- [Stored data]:
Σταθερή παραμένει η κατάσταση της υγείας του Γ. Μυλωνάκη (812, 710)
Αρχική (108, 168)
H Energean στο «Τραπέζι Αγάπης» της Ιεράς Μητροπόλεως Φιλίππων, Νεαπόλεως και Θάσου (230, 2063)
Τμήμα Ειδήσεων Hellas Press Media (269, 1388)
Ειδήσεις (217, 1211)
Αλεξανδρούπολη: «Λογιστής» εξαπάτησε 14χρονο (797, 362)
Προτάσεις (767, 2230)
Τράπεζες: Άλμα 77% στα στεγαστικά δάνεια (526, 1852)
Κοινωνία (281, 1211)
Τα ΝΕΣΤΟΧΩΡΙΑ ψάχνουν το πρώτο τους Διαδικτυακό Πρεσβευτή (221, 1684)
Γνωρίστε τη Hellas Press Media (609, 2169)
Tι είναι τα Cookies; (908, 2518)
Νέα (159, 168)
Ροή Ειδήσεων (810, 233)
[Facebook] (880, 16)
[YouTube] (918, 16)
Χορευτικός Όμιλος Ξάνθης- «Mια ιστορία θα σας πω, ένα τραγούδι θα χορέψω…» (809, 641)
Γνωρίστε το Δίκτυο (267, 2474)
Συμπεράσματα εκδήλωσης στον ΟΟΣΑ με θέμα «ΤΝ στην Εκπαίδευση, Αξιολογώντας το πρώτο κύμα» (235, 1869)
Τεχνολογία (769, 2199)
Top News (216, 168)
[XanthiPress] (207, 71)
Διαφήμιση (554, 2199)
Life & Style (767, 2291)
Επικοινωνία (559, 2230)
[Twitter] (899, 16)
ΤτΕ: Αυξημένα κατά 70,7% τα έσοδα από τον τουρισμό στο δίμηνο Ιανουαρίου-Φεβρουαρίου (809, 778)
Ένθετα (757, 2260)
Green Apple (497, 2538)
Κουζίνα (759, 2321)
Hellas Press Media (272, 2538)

- [TASK REQUIREMENTS]:
From the records above, copy each line in which the string "πρώτο" occurs.

- [ANSWER TO THIS PROBLEM]:
Τα ΝΕΣΤΟΧΩΡΙΑ ψάχνουν το πρώτο τους Διαδικτυακό Πρεσβευτή (221, 1684)
Συμπεράσματα εκδήλωσης στον ΟΟΣΑ με θέμα «ΤΝ στην Εκπαίδευση, Αξιολογώντας το πρώτο κύμα» (235, 1869)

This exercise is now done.